I want you to think about hacking now. Don’t be afraid. Let yourself go. Nothing is sacred. Yes, that is someone’s email account you have accessed. Now imagine that you have hacked into your mother’s email account. You see that she signs off “With much love always” in her emails to your sister, while for you she uses the all-weather “Regards”. How does that make you feel? You are no longer on a boat on a river with marmalade skies, are you?

Imagine you are Carol Bartz, CEO of Yahoo! On second thought, imagine you are Jack Ma, the co-founder of Alibaba Group. On third thought imagine you are a combination of Jack Ma, Carol Bartz and Softbank. Begin strangling yourself. When you regain consciousness, you will see The Light and know how to steal a prized asset from foreign investors in broad daylight.

You are now journeying to a vast desert. You are in an oasis, and there is a black object, a giant black box, in the middle of the oasis. The giant box is like a shrine that people walk around on holy days or a millstone in a medieval granary turned by serfs with wooden levers. It is the Keyword Oracle! If you happen to write a filthy dirty disgusting word or one that begins with the letter T, an arm will reach out from the Keyword Oracle and twist your ear.
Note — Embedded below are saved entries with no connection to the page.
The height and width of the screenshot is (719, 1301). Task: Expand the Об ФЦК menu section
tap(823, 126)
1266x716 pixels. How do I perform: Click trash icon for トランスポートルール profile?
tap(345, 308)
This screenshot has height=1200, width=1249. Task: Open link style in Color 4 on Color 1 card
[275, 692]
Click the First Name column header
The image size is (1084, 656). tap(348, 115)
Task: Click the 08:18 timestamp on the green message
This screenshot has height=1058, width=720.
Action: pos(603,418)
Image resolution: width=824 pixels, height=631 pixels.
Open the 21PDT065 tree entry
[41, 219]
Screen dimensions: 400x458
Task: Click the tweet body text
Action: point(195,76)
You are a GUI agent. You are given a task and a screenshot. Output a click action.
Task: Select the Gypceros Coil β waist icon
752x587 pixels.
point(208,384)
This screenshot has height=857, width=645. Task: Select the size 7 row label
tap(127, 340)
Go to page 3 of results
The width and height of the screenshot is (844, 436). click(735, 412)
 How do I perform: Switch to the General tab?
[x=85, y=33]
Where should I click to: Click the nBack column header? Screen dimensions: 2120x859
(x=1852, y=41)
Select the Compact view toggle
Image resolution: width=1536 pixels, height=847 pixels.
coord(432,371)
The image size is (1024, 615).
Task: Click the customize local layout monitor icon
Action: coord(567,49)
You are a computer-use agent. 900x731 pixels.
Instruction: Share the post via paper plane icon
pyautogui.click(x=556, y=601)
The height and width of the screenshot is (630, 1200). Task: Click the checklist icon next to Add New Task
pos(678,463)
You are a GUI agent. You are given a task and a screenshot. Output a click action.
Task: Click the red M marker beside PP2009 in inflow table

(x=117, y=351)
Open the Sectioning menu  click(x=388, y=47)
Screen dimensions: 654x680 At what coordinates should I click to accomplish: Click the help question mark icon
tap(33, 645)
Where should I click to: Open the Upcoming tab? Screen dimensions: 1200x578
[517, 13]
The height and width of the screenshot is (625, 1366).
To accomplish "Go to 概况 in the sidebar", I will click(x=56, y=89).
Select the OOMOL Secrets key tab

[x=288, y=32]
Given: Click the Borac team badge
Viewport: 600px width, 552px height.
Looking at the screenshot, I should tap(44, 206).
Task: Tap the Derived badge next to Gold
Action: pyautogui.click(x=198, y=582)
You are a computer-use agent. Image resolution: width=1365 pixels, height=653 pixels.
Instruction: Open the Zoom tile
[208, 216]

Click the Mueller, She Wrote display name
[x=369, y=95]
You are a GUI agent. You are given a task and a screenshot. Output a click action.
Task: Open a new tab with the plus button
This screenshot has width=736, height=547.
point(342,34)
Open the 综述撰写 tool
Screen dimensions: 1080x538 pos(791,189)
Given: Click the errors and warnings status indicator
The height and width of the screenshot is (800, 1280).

You are feeling very sleepy. Look at the pocket watch as it swings like a pendulum. From now on, every time you hear the word ‘source code’ you will become very defensive and hop up and down on one leg.

You are entering the deepest hypnotic state now, vulnerable and weak. If I were a bad person, I could rifle the contents of your purse now, or make all sorts of perverse post-hypnotic suggestions, but I am going to limit my suggestions to search engines. From this day forward, you will have an extreme aversion to any search that implies independent thought or action.

We are making excellent progress! You are still under hypnosis. I want you to close your eyes and relax and imagine you are deep below the sea, somewhere in the middle of the Pacific Ocean. You spot a cable running along the seabed. It is glowing like an electric eel. There are no breaks in the cable but I want you to believe it is severely damaged. When you wake up, you will believe you are an electric eel.

Seriously, transport yourself to the summit of a mighty mountain. You have altitude sickness and you are gasping for air. In the valley below you can see many people, happy people going about their daily toil, making things and making love, whereas all you have is a VPN and a protein shake.

Breathe in, breathe out, breathe in, breathe out. When I count to 10 you will be at peace with yourself and the world around you, only you won’t be able to stream video. From now on, when you hear the phrase ‘triple network convergence’ you will giggle and pat your belly.